The proposal went through easily last month, with the city's board of education unanimously approving it by default, as it was not pulled for further discussion or a vote. Tina Owen, Lead Teacher of Alliance, said they would be accepting applications from middle-school-age children for the 2009-10 school year immediately.
Marty Lexmond, the director of school innovation for Milwaukee Public Schools, told U.S. News and World Report that such an institution was needed to help adolescents, who are now increasingly publicly identifying their sexual orientation as early as middle school.
Laurie Higgins of the Illinois Family Institute was dismayed that the motion went through with no discernable opposition.
"I'm stunned that the religious leaders, the Christian pastors in Milwaukee, did not rise up in righteous indignation against this school," lamented Higgins. "That is what I find perhaps equally [as] troubling, if not more so."
"I think it's unconscionable to be affirming this in public schools," said Higgins. "This is not an issue for public schools.

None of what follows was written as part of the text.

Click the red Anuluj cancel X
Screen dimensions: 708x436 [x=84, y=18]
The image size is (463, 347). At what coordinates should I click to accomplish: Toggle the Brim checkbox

And kids at 11- and 12- and 13- and 14-[years of age] are confused on many issues - sexuality [being] one of them."
Regina Griggs, executive director of the group Parents and Friends of Ex-Gays and Gays (PFOX), agreed.
"To affirm an 11-year-old? Please," said Griggs. "They haven't even gone through puberty, but they know that they want to have sex with other men and women? I'm sorry, but it's ridiculous."
The original Alliance high school opened four years ago, also with little opposition. Other similar plans across the country, however, have not had it as easy as the Milwaukee school.
In Chicago, plans for a "gay-friendly" high school were recently delayed due to concerns from both sides of the debate, as some feared that the plans amounted to segregating homosexuals. And when Manhattan's Harvey Milk High School opened in 2003, named for an openly homosexual politician of the 1970s, students met with protesters outside the school's doors.